Fundamentalsatz der Arithmetik

Das folgende Lemma stammt vom französischen Mathematiker Étienne Bézout (1730-1783). Die Aussage des Lemmas ist außerordentlich wichtig. Wir benötigen sie anschließend für den Beweis des Lemmas von Euklid, welches wir wiederum für den Beweis des Fundamentalsatzes der Arithmetik brauchen. Darüber hinaus werden wir das Lemma später konstruktiv in der Kryptografie anwenden.

Satz: Lemma von Bézout

Seien \(a, b \in \mathbb{Z}\) mit \(a \not = 0\). Dann gibt es Zahlen \(s, t \in \mathbb{Z}\) mit \(ggT(a, b) = sa + tb\).

Beweis:

Die Behauptung ergibt sich aus dem Euklidischen Algorithmus. Hierzu stellen wir die Gleichungen nach den Resten um und erhalten: \[r_1 = b - q_1a\] \[r_2 = a - q_2r_1\] \[r_3 = r_1 - q_3r_2\] \[\vdots\] \[r_n = r_{n-2} - q_nr_{n-1}\]

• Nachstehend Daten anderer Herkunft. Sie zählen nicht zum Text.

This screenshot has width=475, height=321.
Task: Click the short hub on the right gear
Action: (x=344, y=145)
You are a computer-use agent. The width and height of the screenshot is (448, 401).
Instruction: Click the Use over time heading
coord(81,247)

Durch Anwendung der vollständigen Induktion kann man nun zeigen, dass es Zahlen \(s_i, t_i \in \mathbb{Z}\) gibt mit \(r_i = s_ia + t_ib\) für alle \(1 \leq i \leq n\).

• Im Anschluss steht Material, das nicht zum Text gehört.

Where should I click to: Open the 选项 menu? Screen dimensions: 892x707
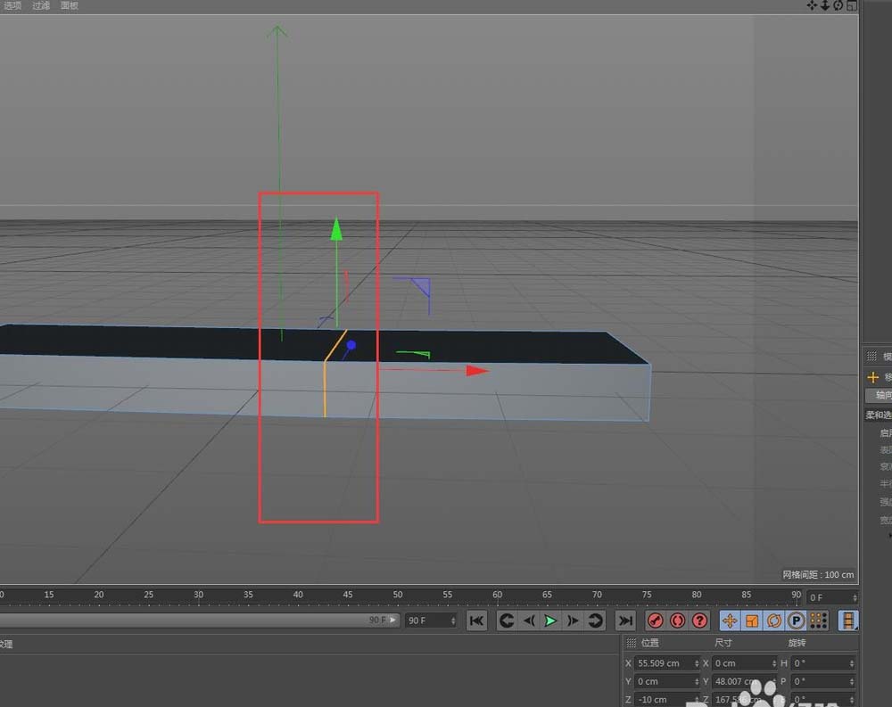[x=12, y=5]
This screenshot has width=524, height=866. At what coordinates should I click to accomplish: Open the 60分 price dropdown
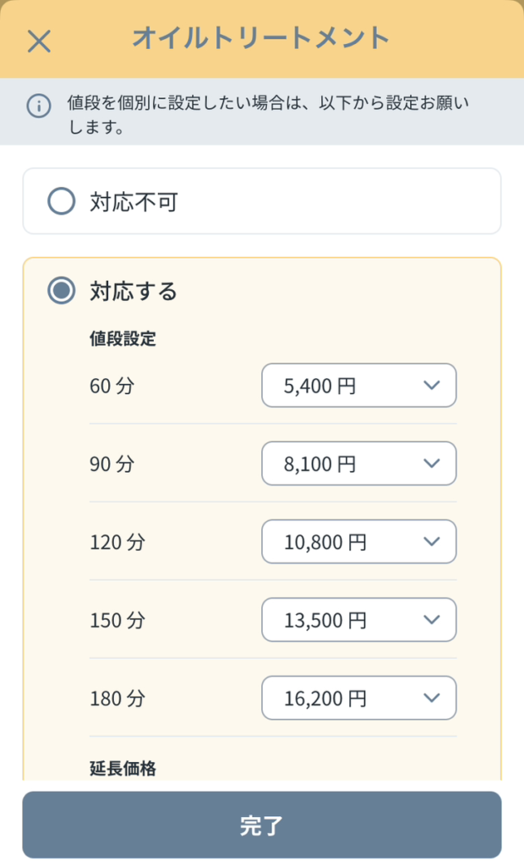pyautogui.click(x=358, y=386)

Induktionsanfang: Für \(r_1\) ist die Aussage offenbar richtig, indem man \(s_1 := -q_1\) und \(t_1 := 1\) wählt. Indem man \(r_1\) in die Gleichung \(r_2 = a - q_2r_1\) einsetzt, erhält man \(r_2 = a - q_2(b - q_1a) = a - q_2b + q_1q_2a = (1 + q_1q_2)a - q_2b\). Somit gilt die Aussage auch für \(r_2\) mit \(s_2 := 1 + q_1q_2\) und \(t_2 := -q_2\).

Induktionsschritt: Wir zeigen nun, dass die Aussage auch für alle folgenden Reste richtig ist. Hierzu sei \(1 \lt i \lt n\). Wir betrachten \(r_{i+1} = r_{i-1} - q_{i+1}r_i\). Gemäß dem Induktionsanfang gilt die Aussage für \(r_i\) und \(r_{i-1}\) und es ist \(r_i = s_ia + t_ib\) und \(r_{i-1} = s_{i-1}a + t_{i-1}b\). Wir setzen \(r_i\) und \(r_{i-1}\) in die Gleichung von \(r_{i+1}\) ein und erhalten \(r_{i+1} = (s_{i-1}a + t_{i-1}b) - q_{i+1}(s_ia + t_ib) = s_{i-1}a + t_{i-1}b - q_{i+1}s_ia - q_{i+1}t_ib = (s_{i-1} - q_{i+1}s_i)a + (t_{i-1} - q_{i+1}t_i)b\). Somit gilt die Aussage für \(r_{i+1}\) mit \(s_{i+1} := s_{i-1} - q_{i+1}s_i\) und \(t_{i+1} := t_{i-1} - q_{i+1}t_i\).

Die Gültigkeit der Behauptung folgt dann mit \(s := s_n\) und \(t := t_n\). \(\square\)

Der Beweis zum Lemma von Bézout liefert uns somit die konstruktive Antwort darauf, wie wir die Zahlen \(s\) und \(t\) berechnen können: Wir stellen die Gleichungen nach den Resten um und setzen dann wie im Beweis sukzessive ein. Das Ergebnis ist \(s\) und \(t\). Man nennt diese Zahlen auch Bézout-Koeffizienten. Die Berechnung dieser Zahlen wird für den RSA-Algorithmus eine wichtige Rolle spielen. Wir wollen das Vorgehen noch einmal an einigen Beispielen verdeutlichen.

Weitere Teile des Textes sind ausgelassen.